Não lembra nem de longe a agressividade que tinha no passado.
Perdeu o apetite por aquisições, reduziu investimentos
em publicidade, encerrou patrocínios, deixou escapar executivos
de peso, diminuiu lançamentos. A mudança de comportamento
teve origem na saída de Gianni Grisendi, presidente para
a América do Sul, em fevereiro deste ano. Depois foi a vez
de Deborah Wright, responsável pela operação
brasileira, e de Vânia Alcântara Machado, diretora de
Marketing. A estratégia defensiva terá novos lances
esta semana. O Palmeiras, dono de uma das mais populares torcidas
do País, deve anunciar o fim de uma parceria de oito anos
com a multinacional italiana. A Parmalat diz que tem contrato até
dezembro deste ano. Mas um porta-voz do presidente do Palmeiras,
Mustafá Contursi, confirmou à DINHEIRO o rompimento
do acordo. A verba de publicidade, segundo profissionais do setor,
caiu de R$ 45 milhões (1998) para menos de R$ 35 milhões
(1999/2000). A empresa, que nega estar diminuindo os investimentos
em mídia e não revela qual é o valor atual,
tem reduzido as inserções nas revistas e nos comerciais
de tevê. As últimas campanhas, segundo a assessoria
de imprensa da Parmalat, aconteceram em maio. A enxurrada de novas
linhas de produtos nas prateleiras dos supermercados já não
ocorre com a mesma freqüência. O que se vê nas
gôndolas, agora, são variações do mesmo
tema. Em outras palavras, novos sabores para produtos antigos. Até
fornecedores começam a se preocupar com os mistérios
da nova Parmalat. Um deles, da área de embalagens, informou
que há muito tempo não aumenta suas vendas para a
multinacional e quer marcar uma reunião para breve na tentativa
de definir melhor a relação comercial. E tentar entender
o comportamento dos italianos.
A fase
de reclusão da companhia despertou comentários no
meio publicitário. O mercado faz as apostas sobre os rumos
da antiga parceria com a agência DM9DDB. Estariam no páreo,
agora, para levar a conta da Parmalat, a BMZ (associada à
Publicis, agência internacional que atende a conta da Parmalat
na Europa), a DPZ, a W/Brasil e a recém-criada Cápsula.
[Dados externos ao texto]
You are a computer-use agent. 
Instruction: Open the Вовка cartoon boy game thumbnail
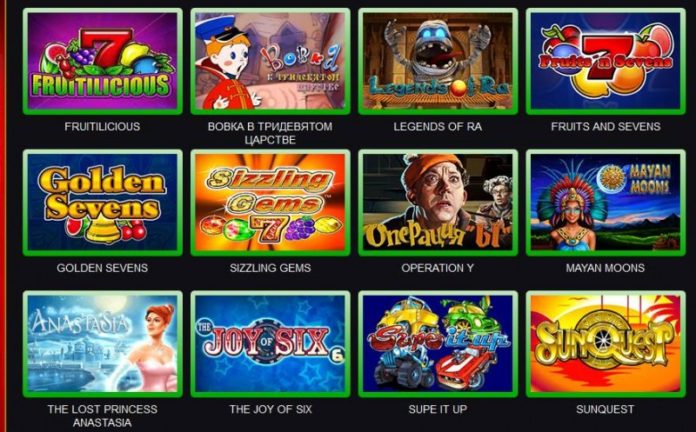pos(270,61)
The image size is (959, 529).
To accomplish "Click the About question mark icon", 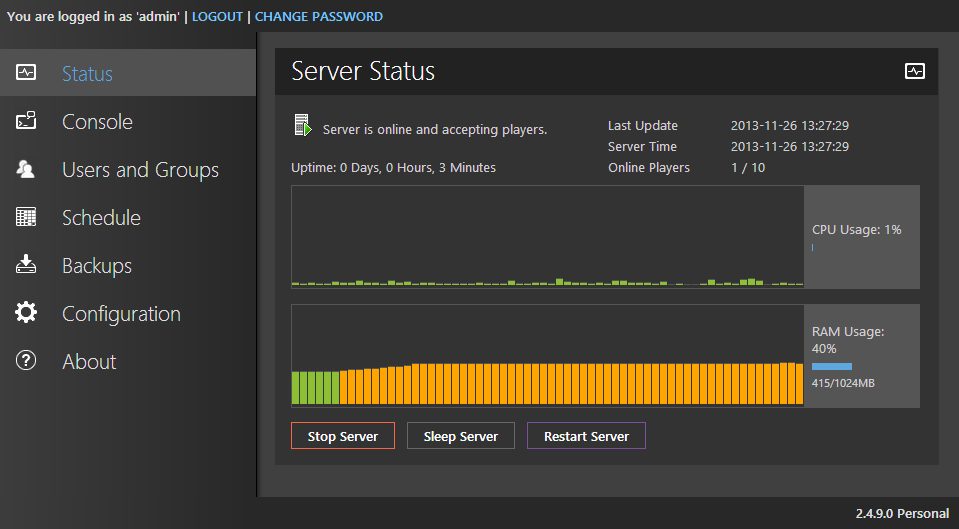I will click(x=26, y=361).
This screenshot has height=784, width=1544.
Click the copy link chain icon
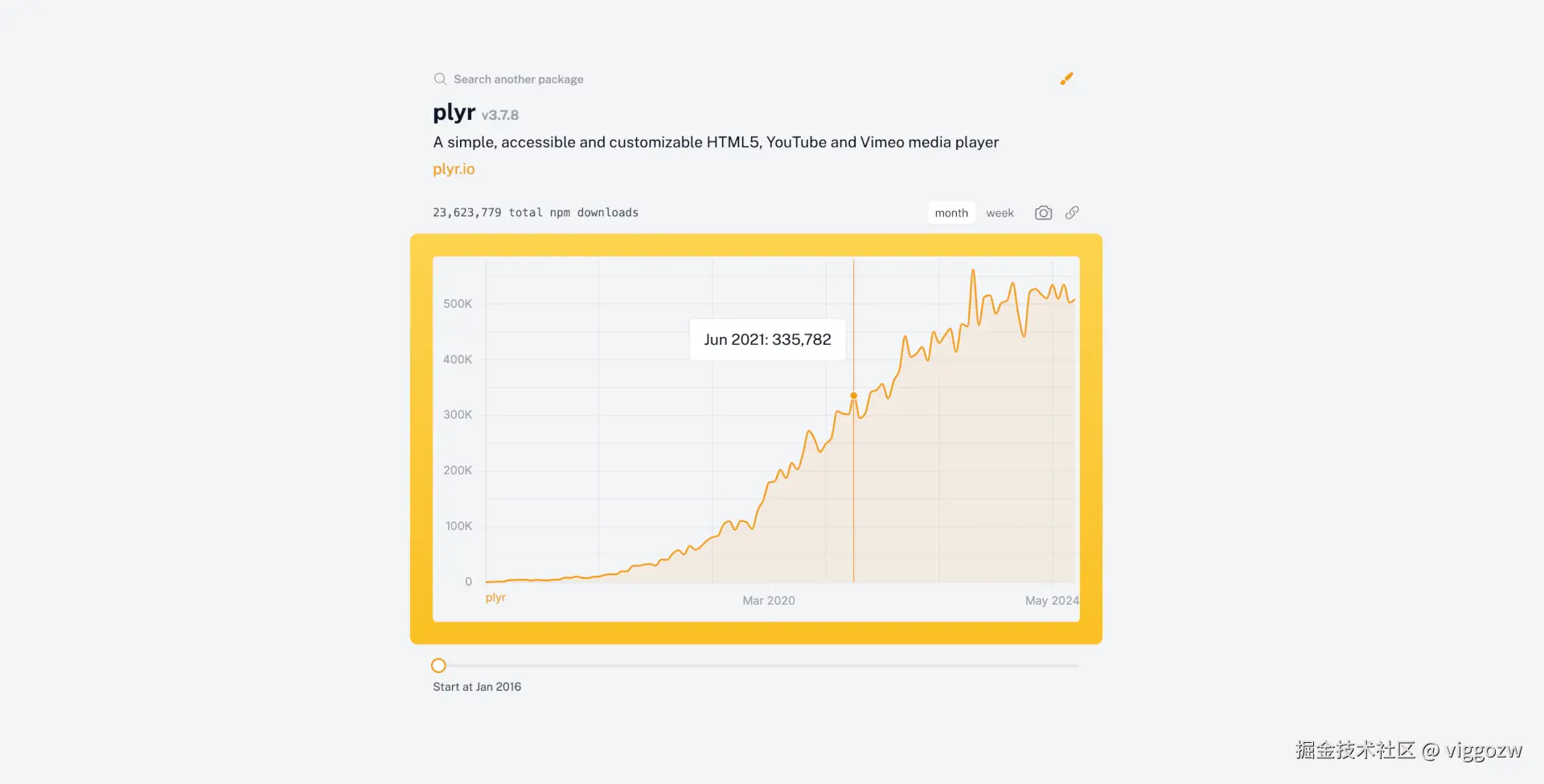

Diz-se que com a saída de Grisendi, Deborah e Vânia,
houve uma ruptura na companhia. A DM9 atendia à turma
antiga. Agora existe um desgaste na relação com a
nova equipe da Parmalat, revela um publicitário.
A
multinacional italiana está no Brasil há 23 anos,
mas foi na última década que se notabilizou pela superexposição.
No marketing esportivo, por exemplo, chegou a ter uma verba anual
de R$ 50 milhões. Além de deixar o Palmeiras, a empresa
também encerrou o patrocínio com o Juventude, de Caxias
do Sul (RS). Agora só resta o Etti, de Jundiaí (SP),
comprado pela Parmalat. Além dos investimentos em esporte,
a Parmalat fez muito barulho adquirindo várias empresas,
como a Etti e a Batavo. Ao todo foram 19 aquisições
em dez anos. Outra importante peça de marketing foi a promoção
dos mamíferos, que durou pouco mais de dois anos e distribuiu
mais de 15 milhões de bichos de pelúcia.
Talvez
o melhor símbolo da mudança do estilo espalhafatoso
para o discreto esteja no próprio Miguel Reyes. Ele é
o oposto de Gianni Grisendi, que fazia de tudo para expor a marca.
Reyes é da escola da busca por resultados. Discreto, foi
trazido da filial argentina para mudar a estratégia da empresa.
Com ele existe mais pragmatismo e menos pirotecnia,
diz o analista de varejo, Marcos Gouvêa de Souza. Sob o comando
de Reyes, a Parmalat está mais preocupada com a parte operacional,
ampliando unidades de produção e melhorando o sistema
de distribuição. A mudança é justificável.
Os primeiros sinais de perda de mercado já apareceram. No
segmento de sucos prontos a concorrente Del Valle já comemora
a liderança. Segundo os dados da ACNielsen (período
abril/maio), a marca mexicana já tem mais de 20% de participação
de mercado. Até o começo do ano, o primeiro lugar
era da Parmalat. Para tentar reverter o placar, a companhia transferiu
na semana passada sua linha de produção de sucos de
Feira de Santana (BA) para Jundiaí (SP). É quase
inevitável que a mudança de postura resulte em perda
de participação de mercado, afirma Gouvêa
de Souza. O professor da Universidade de São Paulo, Cláudio
Felisoni de Angelo, concorda: O consumidor é pouco
fiel às marcas. E completa. Se sumir, a empresa
pode ter dificuldade em reconquistar seus clientes.